Les collections publiques se sont récemment enrichies du chef d'oeuvre d'un dénommé Raynaud. La revue où je lis cet entrefilet ne donne pas le prénom de ce type ultra célèbre, (il ne s'agit pas, comme je l'ai cru d'abord, de notre Fernand) mais fournit une description de l’œuvre, pardon, du travâââil en question.

Il s'agit d'un panneau de circulation banal, monté sur un vulgaire bâton. N'essayez pas de faire ça chez vous, si vous n'êtes pas artiste patenté : les communes sont assez chatouilleuses en ce qui concerne le mobilier urbain... vous écoperiez d'une amende.

Donc cette œuvre extraordinaire - ce "travail qui veut dire quelque chose"- inspirée je suppose par Marcel Duchamp (comme la plupart des œuvres originales depuis environ le déclin de l'art abstrait) et qui est formidable au niveau de la démarche vient d'être achetée par l'état. L'état, c'est à dire nous tous, qui payons des impôts, et même ceux qui n'en payent pas, puisque cet argent, au lieu de leur revenir, va aller enrichir quelque chien de commissaire (priseur).

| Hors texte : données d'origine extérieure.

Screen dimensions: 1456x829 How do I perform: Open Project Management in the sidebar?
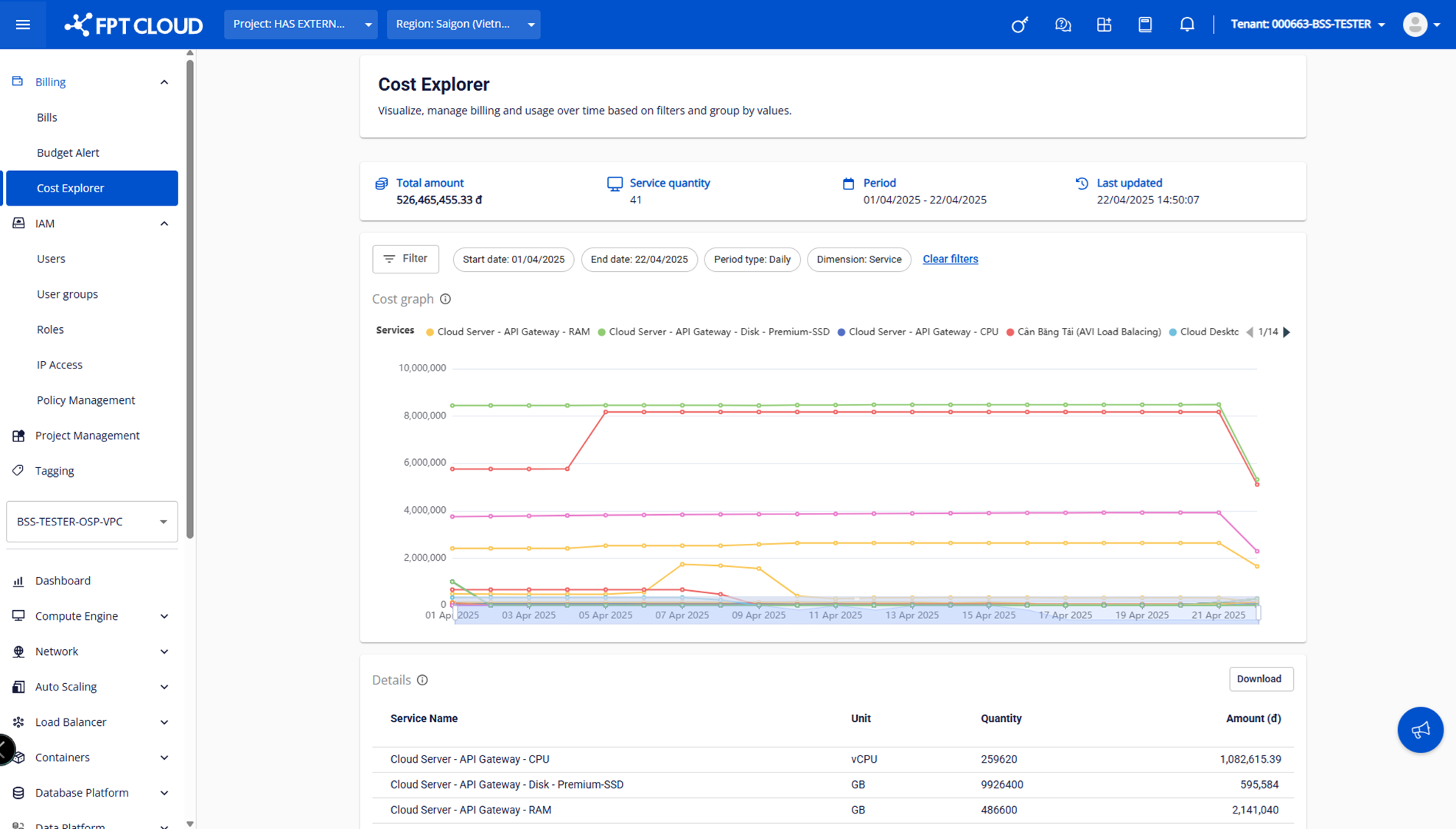[x=87, y=436]
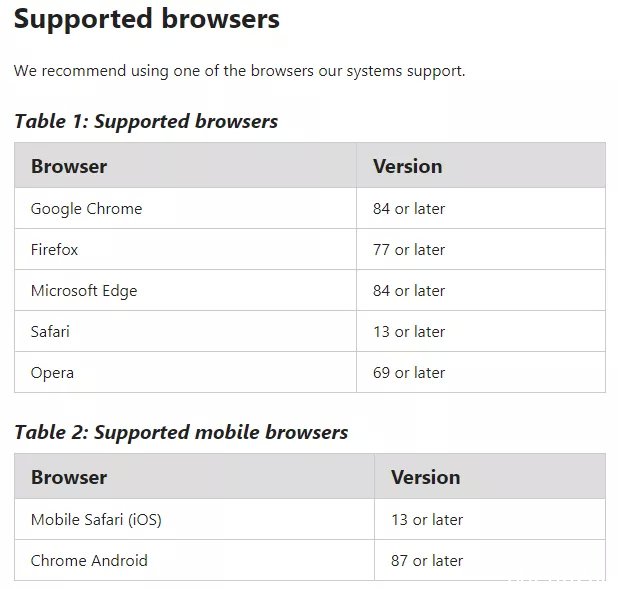Click the recommendation sentence about supported browsers
This screenshot has width=618, height=589.
pos(239,71)
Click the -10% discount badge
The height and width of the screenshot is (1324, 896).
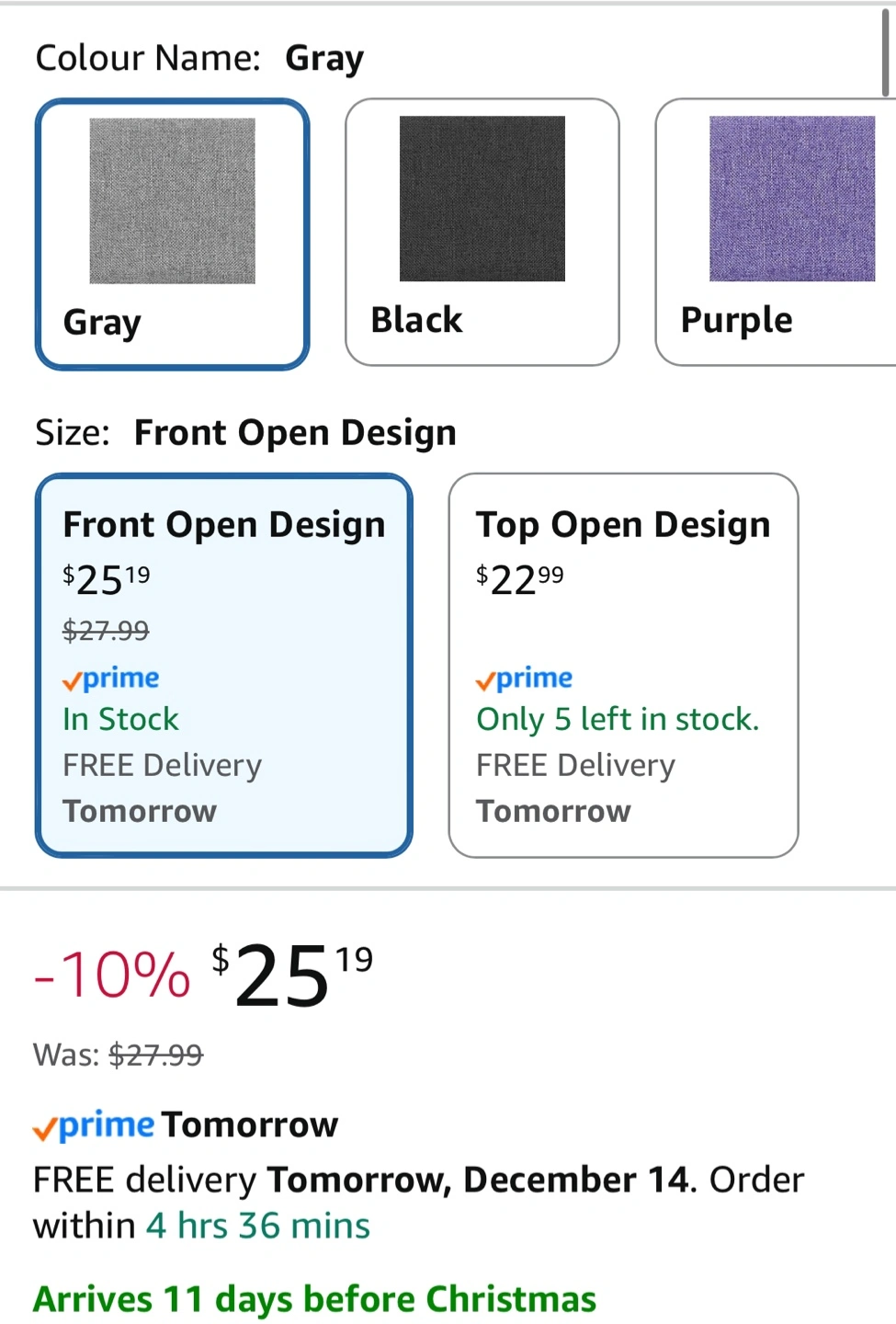tap(112, 975)
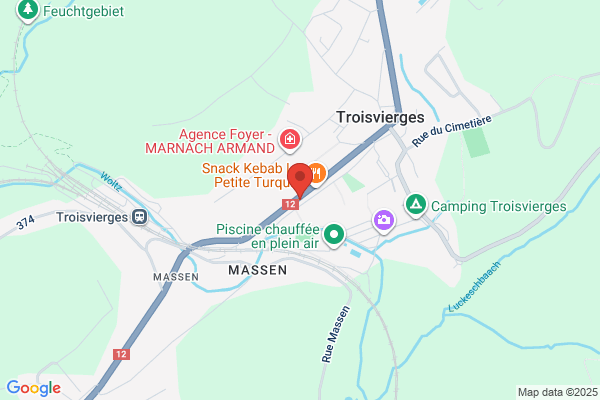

On a les moyens ou on ne les a pas : ce panneau emmanché d'une gaule a valu à son vendeur un chèque d'un montant de 40 000 Euros. Mais rassurez-vous, nous n'avons pas fait un mauvais placement. Peu de temps auparavant, un particulier avait proposé plus de 90 000 Euros pour la même œuvre... je veux dire le même travail. L'état a fait jouer ce qu'on appelle le "droit de préemption", qui lui permet de récupérer le panneau à un prix raisonnable : économiser 50 000 Euros, ce qui n'est pas rien par les temps qui courent.

J'avoue honteusement qu'avant cet épisode j'ignorais tout de ce Raynaud (dont le prénom, renseignement pris est Jean-Pierre) ce qui montre mon immense inculture. Que vais-je conclure d'autre de tout cela? (je me concentre).

D'abord, que l'état a plus de ressources qu'il ne le dit.

Ensuite que certains particuliers sont prêts à signer un chèque de 90 000 Euros (15 ans de RMI) pour posséder un panneau de circulation signé d'un nom illustre. Il faut être le dernier des crétins pour dépenser une telle somme pour un seul panneau, qui plus est un panneau de sens interdit. Certains panneaux sont plus jolis, comme par exemple celui de la route glissante ou du passage de bestiaux. Pour le même prix, il aurait pu se payer toute la collection et décorer tout le château dans le même goût.

90 000 Euros, c'est pourtant peu de chose. Un tableau de Gustav Klimmt vient d'être vendu 135 million de dollars. Vous pouvez en trouver le puzzle métallisé pour 49, 99 Euros.